**ЗАДАНИЕ**
Перепишите весь перечень ниже в виде нумерованного списка, пропустив пустые строки.
»»
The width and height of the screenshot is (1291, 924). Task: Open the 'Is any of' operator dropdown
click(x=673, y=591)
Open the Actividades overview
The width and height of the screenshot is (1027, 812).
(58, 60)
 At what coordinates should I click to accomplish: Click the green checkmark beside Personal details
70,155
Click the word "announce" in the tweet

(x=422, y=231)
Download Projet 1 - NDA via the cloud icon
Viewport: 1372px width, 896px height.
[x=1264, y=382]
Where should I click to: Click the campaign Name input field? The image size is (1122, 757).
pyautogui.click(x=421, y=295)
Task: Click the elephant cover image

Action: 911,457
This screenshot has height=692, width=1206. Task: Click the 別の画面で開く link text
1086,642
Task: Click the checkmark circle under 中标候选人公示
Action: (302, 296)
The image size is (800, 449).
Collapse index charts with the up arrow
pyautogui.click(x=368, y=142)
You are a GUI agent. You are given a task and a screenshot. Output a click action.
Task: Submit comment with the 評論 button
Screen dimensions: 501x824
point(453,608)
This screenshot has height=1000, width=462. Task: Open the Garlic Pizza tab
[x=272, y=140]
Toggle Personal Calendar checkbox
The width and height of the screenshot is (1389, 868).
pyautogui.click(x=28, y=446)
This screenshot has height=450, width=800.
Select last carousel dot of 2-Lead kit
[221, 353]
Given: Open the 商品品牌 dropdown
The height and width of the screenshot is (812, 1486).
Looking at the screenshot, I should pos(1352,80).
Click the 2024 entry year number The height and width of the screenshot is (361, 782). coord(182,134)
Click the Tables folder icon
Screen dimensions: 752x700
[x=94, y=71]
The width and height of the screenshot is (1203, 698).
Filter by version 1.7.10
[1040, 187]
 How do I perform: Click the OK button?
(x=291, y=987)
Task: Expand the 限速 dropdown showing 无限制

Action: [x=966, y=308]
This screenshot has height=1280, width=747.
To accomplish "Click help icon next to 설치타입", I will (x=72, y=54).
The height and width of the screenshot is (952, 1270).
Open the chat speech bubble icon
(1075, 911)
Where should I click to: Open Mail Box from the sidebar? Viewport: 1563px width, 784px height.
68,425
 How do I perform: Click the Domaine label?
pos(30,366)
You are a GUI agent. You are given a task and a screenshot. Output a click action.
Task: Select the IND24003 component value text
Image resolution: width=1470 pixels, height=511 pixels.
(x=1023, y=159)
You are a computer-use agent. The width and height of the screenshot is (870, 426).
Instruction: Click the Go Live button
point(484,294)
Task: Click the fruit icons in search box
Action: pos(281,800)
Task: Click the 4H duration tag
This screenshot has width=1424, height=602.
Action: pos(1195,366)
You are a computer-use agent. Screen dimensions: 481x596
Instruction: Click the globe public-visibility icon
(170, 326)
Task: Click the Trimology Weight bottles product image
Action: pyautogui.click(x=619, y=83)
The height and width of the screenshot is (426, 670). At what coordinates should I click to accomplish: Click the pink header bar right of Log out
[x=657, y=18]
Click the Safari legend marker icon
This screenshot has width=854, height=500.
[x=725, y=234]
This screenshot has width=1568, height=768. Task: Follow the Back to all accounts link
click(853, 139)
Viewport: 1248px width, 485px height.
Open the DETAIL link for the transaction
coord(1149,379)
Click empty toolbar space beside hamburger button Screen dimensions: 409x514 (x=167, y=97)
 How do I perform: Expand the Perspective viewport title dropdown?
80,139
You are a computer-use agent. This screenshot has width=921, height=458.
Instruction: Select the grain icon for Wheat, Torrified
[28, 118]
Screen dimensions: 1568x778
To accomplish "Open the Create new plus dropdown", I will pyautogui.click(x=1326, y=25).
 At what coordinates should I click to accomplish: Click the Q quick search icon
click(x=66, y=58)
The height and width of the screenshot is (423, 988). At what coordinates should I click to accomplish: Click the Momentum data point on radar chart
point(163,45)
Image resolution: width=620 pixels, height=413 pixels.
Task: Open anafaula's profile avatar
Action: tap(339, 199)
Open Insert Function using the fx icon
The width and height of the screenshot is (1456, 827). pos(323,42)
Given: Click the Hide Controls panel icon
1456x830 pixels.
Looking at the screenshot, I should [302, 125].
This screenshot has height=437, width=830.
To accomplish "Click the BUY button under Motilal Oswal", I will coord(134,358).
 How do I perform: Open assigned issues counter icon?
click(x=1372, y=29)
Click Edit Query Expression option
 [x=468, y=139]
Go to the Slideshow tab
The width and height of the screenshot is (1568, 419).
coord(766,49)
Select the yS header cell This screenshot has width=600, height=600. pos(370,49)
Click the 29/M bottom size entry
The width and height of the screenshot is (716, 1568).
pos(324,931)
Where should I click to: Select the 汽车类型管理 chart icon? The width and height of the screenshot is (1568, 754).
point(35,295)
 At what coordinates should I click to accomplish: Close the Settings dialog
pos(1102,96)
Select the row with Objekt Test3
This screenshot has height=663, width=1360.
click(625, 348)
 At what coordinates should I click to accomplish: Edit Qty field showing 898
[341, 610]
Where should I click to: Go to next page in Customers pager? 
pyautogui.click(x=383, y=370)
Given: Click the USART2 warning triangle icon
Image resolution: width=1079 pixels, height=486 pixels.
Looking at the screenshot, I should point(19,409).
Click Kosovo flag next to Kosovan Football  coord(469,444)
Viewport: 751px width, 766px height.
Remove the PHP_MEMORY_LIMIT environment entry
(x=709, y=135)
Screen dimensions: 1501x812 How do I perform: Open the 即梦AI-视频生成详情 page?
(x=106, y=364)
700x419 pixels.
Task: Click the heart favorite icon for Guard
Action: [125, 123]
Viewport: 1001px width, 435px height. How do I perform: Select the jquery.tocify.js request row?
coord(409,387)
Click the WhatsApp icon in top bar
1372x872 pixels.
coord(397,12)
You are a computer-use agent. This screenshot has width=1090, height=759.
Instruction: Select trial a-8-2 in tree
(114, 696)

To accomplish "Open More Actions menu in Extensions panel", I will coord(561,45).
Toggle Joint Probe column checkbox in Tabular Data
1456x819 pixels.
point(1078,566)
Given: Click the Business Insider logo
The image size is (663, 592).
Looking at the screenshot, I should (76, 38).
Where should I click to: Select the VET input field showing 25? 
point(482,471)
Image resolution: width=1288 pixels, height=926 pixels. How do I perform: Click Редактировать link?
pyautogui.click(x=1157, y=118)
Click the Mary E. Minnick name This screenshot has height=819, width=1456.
««
**ОТВЕТ**
1. The width and height of the screenshot is (1291, 924). Task: Open the 'Is any of' operator dropdown
2. click(x=673, y=591)
3. Open the Actividades overview
4. The width and height of the screenshot is (1027, 812).
5. (58, 60)
6.  At what coordinates should I click to accomplish: Click the green checkmark beside Personal details
7. 70,155
8. Click the word "announce" in the tweet
9. (x=422, y=231)
10. Download Projet 1 - NDA via the cloud icon
11. Viewport: 1372px width, 896px height.
12. [x=1264, y=382]
13. Where should I click to: Click the campaign Name input field? The image size is (1122, 757).
14. pyautogui.click(x=421, y=295)
15. Task: Click the elephant cover image
16. Action: 911,457
17. This screenshot has height=692, width=1206. Task: Click the 別の画面で開く link text
18. 1086,642
19. Task: Click the checkmark circle under 中标候选人公示
20. Action: (302, 296)
21. The image size is (800, 449).
22. Collapse index charts with the up arrow
23. pyautogui.click(x=368, y=142)
24. You are a GUI agent. You are given a task and a screenshot. Output a click action.
25. Task: Submit comment with the 評論 button
26. Screen dimensions: 501x824
27. point(453,608)
28. This screenshot has height=1000, width=462. Task: Open the Garlic Pizza tab
29. [x=272, y=140]
30. Toggle Personal Calendar checkbox
31. The width and height of the screenshot is (1389, 868).
32. pyautogui.click(x=28, y=446)
33. This screenshot has height=450, width=800.
34. Select last carousel dot of 2-Lead kit
35. [221, 353]
36. Given: Open the 商品品牌 dropdown
37. The height and width of the screenshot is (812, 1486).
38. Looking at the screenshot, I should pos(1352,80).
39. Click the 2024 entry year number The height and width of the screenshot is (361, 782). coord(182,134)
40. Click the Tables folder icon
41. Screen dimensions: 752x700
42. [x=94, y=71]
43. The width and height of the screenshot is (1203, 698).
44. Filter by version 1.7.10
45. [1040, 187]
46.  How do I perform: Click the OK button?
47. (x=291, y=987)
48. Task: Expand the 限速 dropdown showing 无限制
49. Action: [x=966, y=308]
50. This screenshot has height=1280, width=747.
51. To accomplish "Click help icon next to 설치타입", I will (x=72, y=54).
52. The height and width of the screenshot is (952, 1270).
53. Open the chat speech bubble icon
54. (1075, 911)
55. Where should I click to: Open Mail Box from the sidebar? Viewport: 1563px width, 784px height.
56. 68,425
57.  How do I perform: Click the Domaine label?
58. pos(30,366)
59. You are a GUI agent. You are given a task and a screenshot. Output a click action.
60. Task: Select the IND24003 component value text
61. Image resolution: width=1470 pixels, height=511 pixels.
62. (x=1023, y=159)
63. You are a computer-use agent. The width and height of the screenshot is (870, 426).
64. Instruction: Click the Go Live button
65. point(484,294)
66. Task: Click the fruit icons in search box
67. Action: pos(281,800)
68. Task: Click the 4H duration tag
69. This screenshot has width=1424, height=602.
70. Action: pos(1195,366)
71. You are a computer-use agent. Screen dimensions: 481x596
72. Instruction: Click the globe public-visibility icon
73. (170, 326)
74. Task: Click the Trimology Weight bottles product image
75. Action: pyautogui.click(x=619, y=83)
76. The height and width of the screenshot is (426, 670). At what coordinates should I click to accomplish: Click the pink header bar right of Log out
77. [x=657, y=18]
78. Click the Safari legend marker icon
79. This screenshot has width=854, height=500.
80. [x=725, y=234]
81. This screenshot has width=1568, height=768. Task: Follow the Back to all accounts link
82. click(853, 139)
83. Viewport: 1248px width, 485px height.
84. Open the DETAIL link for the transaction
85. coord(1149,379)
86. Click empty toolbar space beside hamburger button Screen dimensions: 409x514 (x=167, y=97)
87.  How do I perform: Expand the Perspective viewport title dropdown?
88. 80,139
89. You are a computer-use agent. This screenshot has width=921, height=458.
90. Instruction: Select the grain icon for Wheat, Torrified
91. [28, 118]
92. Screen dimensions: 1568x778
93. To accomplish "Open the Create new plus dropdown", I will pyautogui.click(x=1326, y=25).
94.  At what coordinates should I click to accomplish: Click the Q quick search icon
95. click(x=66, y=58)
96. The height and width of the screenshot is (423, 988). At what coordinates should I click to accomplish: Click the Momentum data point on radar chart
97. point(163,45)
98. Image resolution: width=620 pixels, height=413 pixels.
99. Task: Open anafaula's profile avatar
100. Action: tap(339, 199)
101. Open Insert Function using the fx icon
102. The width and height of the screenshot is (1456, 827). pos(323,42)
103. Given: Click the Hide Controls panel icon
104. 1456x830 pixels.
105. Looking at the screenshot, I should [302, 125].
106. This screenshot has height=437, width=830.
107. To accomplish "Click the BUY button under Motilal Oswal", I will coord(134,358).
108.  How do I perform: Open assigned issues counter icon?
109. click(x=1372, y=29)
110. Click Edit Query Expression option
111.  [x=468, y=139]
112. Go to the Slideshow tab
113. The width and height of the screenshot is (1568, 419).
114. coord(766,49)
115. Select the yS header cell This screenshot has width=600, height=600. pos(370,49)
116. Click the 29/M bottom size entry
117. The width and height of the screenshot is (716, 1568).
118. pos(324,931)
119. Where should I click to: Select the 汽车类型管理 chart icon? The width and height of the screenshot is (1568, 754).
120. point(35,295)
121.  At what coordinates should I click to accomplish: Close the Settings dialog
122. pos(1102,96)
123. Select the row with Objekt Test3
124. This screenshot has height=663, width=1360.
125. click(625, 348)
126.  At what coordinates should I click to accomplish: Edit Qty field showing 898
127. [341, 610]
128. Where should I click to: Go to next page in Customers pager? 
129. pyautogui.click(x=383, y=370)
130. Given: Click the USART2 warning triangle icon
131. Image resolution: width=1079 pixels, height=486 pixels.
132. Looking at the screenshot, I should point(19,409).
133. Click Kosovo flag next to Kosovan Football  coord(469,444)
134. Viewport: 751px width, 766px height.
135. Remove the PHP_MEMORY_LIMIT environment entry
136. (x=709, y=135)
137. Screen dimensions: 1501x812 How do I perform: Open the 即梦AI-视频生成详情 page?
138. (x=106, y=364)
139. 700x419 pixels.
140. Task: Click the heart favorite icon for Guard
141. Action: [125, 123]
142. Viewport: 1001px width, 435px height. How do I perform: Select the jquery.tocify.js request row?
143. coord(409,387)
144. Click the WhatsApp icon in top bar
145. 1372x872 pixels.
146. coord(397,12)
147. You are a computer-use agent. This screenshot has width=1090, height=759.
148. Instruction: Select trial a-8-2 in tree
149. (114, 696)
150. To accomplish "Open More Actions menu in Extensions panel", I will coord(561,45).
151. Toggle Joint Probe column checkbox in Tabular Data
152. 1456x819 pixels.
153. point(1078,566)
154. Given: Click the Business Insider logo
155. The image size is (663, 592).
156. Looking at the screenshot, I should (76, 38).
157. Where should I click to: Select the VET input field showing 25? 
158. point(482,471)
159. Image resolution: width=1288 pixels, height=926 pixels. How do I perform: Click Редактировать link?
160. pyautogui.click(x=1157, y=118)
161. Click the Mary E. Minnick name This screenshot has height=819, width=1456.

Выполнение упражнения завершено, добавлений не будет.